From: Heikki Linnakangas <heikki(dot)linnakangas(at)enterprisedb(dot)com>
To: Fujii Masao <masao(dot)fujii(at)gmail(dot)com>
Cc: PostgreSQL-development <pgsql-hackers(at)postgresql(dot)org>
Subject: Streaming replication and triggering failover
Date: 2010-01-08 09:58:27
Message-ID: 4B4701C3.8050709@enterprisedb.com
Views: Raw Message | Whole Thread | Download mbox | Resend email
Thread:
Lists: pgsql-hackers

The trigger file logic feels a bit backwards. As the patch stands, when
the standby starts up, it retries connecting to the master server
indefinitely, until a connection is successfully established. Then it
streams until the connection breaks. If the connection is dropped
abruptly, because of a network problem or crash in the master, standby
retries indefinitely.

If master is shut down cleanly, standby gets out of recovery mode, and
starts up. Unless the trigger file is present; if it is, standby waits
for it to go away before finishing recovery.
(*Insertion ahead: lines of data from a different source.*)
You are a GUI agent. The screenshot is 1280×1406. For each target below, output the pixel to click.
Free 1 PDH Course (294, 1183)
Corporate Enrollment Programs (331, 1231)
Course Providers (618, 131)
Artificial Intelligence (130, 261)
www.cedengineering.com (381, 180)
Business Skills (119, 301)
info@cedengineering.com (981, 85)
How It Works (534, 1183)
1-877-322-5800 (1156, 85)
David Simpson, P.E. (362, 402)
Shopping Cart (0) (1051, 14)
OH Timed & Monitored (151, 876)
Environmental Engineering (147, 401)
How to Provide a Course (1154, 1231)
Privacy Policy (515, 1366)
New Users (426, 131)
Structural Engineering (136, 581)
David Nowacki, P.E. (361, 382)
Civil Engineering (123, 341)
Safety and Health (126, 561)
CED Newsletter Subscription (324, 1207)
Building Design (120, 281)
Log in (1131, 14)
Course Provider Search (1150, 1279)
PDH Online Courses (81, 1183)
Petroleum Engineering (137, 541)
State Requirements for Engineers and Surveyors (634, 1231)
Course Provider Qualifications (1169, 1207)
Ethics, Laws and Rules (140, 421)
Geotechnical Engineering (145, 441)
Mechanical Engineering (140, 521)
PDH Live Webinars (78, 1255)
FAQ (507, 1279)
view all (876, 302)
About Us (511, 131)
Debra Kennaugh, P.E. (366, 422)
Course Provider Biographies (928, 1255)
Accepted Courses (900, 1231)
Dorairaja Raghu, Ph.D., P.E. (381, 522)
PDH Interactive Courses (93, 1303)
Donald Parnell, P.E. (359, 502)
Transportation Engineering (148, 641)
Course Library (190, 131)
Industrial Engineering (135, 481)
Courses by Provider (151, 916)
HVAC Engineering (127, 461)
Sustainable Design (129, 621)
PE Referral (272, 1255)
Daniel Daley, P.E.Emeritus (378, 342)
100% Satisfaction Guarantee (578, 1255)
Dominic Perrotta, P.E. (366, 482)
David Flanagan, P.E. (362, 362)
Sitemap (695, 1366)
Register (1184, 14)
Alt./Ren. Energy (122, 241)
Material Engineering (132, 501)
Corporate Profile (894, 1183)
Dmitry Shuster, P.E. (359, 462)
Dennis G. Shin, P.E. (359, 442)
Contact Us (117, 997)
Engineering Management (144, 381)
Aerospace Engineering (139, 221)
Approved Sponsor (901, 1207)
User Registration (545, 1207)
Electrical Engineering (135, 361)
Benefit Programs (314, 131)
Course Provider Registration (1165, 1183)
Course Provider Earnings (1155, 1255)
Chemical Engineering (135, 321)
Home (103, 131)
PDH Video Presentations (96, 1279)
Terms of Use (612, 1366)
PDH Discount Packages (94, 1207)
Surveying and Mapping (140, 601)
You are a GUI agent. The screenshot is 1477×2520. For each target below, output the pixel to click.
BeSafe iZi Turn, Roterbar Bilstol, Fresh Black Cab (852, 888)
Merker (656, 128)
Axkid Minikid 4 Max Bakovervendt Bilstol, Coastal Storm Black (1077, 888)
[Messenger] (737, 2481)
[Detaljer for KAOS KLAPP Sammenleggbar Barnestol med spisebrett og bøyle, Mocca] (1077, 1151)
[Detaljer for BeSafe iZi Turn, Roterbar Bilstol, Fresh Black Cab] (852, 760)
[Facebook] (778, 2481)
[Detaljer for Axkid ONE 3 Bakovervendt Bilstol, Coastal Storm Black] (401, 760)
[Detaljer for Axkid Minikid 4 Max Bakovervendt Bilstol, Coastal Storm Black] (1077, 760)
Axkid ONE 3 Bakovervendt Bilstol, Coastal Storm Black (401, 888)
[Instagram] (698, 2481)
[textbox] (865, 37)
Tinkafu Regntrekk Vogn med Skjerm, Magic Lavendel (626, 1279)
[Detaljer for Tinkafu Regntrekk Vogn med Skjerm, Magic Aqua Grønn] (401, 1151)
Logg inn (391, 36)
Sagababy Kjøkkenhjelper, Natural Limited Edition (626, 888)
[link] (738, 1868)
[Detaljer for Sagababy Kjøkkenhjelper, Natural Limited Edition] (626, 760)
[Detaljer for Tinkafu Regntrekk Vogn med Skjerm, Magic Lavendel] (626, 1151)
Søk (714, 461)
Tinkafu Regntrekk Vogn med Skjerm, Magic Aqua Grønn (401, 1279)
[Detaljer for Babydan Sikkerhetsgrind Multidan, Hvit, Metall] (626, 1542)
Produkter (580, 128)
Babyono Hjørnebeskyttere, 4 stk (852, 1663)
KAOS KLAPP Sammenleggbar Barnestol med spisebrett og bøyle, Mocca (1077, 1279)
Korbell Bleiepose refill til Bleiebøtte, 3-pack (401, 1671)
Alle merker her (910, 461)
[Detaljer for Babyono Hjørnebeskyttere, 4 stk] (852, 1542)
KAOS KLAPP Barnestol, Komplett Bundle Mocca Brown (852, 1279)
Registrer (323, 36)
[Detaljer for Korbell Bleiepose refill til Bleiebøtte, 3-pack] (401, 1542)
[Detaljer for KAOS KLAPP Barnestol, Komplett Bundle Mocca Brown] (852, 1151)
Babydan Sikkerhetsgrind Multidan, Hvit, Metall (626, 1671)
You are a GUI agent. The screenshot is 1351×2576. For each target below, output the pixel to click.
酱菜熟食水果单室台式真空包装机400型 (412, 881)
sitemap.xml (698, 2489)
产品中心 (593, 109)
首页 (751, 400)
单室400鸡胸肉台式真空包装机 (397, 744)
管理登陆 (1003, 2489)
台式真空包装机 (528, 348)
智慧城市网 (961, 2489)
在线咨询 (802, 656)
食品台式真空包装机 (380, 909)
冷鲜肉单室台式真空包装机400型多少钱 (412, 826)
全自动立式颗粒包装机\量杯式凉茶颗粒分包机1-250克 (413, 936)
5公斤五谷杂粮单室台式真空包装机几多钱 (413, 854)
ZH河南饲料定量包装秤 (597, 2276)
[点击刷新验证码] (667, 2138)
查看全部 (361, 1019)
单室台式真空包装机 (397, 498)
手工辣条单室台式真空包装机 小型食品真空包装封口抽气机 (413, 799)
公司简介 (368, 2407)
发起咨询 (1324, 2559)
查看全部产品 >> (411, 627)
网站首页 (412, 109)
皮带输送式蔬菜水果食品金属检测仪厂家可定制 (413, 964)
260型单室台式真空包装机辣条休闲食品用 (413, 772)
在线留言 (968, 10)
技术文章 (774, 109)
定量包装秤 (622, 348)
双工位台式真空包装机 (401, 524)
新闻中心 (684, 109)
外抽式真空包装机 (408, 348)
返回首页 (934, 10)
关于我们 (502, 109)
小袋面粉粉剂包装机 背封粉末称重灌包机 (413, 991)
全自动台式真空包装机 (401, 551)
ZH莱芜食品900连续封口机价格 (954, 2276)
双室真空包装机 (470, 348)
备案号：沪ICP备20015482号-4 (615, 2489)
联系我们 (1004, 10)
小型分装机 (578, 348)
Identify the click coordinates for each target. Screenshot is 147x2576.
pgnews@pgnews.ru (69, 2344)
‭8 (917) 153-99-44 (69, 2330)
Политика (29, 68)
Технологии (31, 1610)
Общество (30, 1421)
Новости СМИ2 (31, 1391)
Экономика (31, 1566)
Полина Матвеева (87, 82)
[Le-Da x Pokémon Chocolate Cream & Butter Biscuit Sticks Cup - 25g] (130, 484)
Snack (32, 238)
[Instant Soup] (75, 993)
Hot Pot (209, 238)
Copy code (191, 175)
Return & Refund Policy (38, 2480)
So the trigger file is really a "holdoff file", like a safety catch on a
gun. At the very least it should be renamed, but I don't think that's a
very useful behavior anyway.

It doesn't seem wise to consider a clean shutdown of the master as a
signal to trigger failover. If you're setting up a HA system, that by
itself is not robust enough; you also need to trigger failover if the
master goes down unexpectedly, or if the standby was disconnected for
some reason when the master was shut down. Secondly, what if you want to
restart the master server, without initiating failover? You'll have to
restart the standby too, to have it reconnect.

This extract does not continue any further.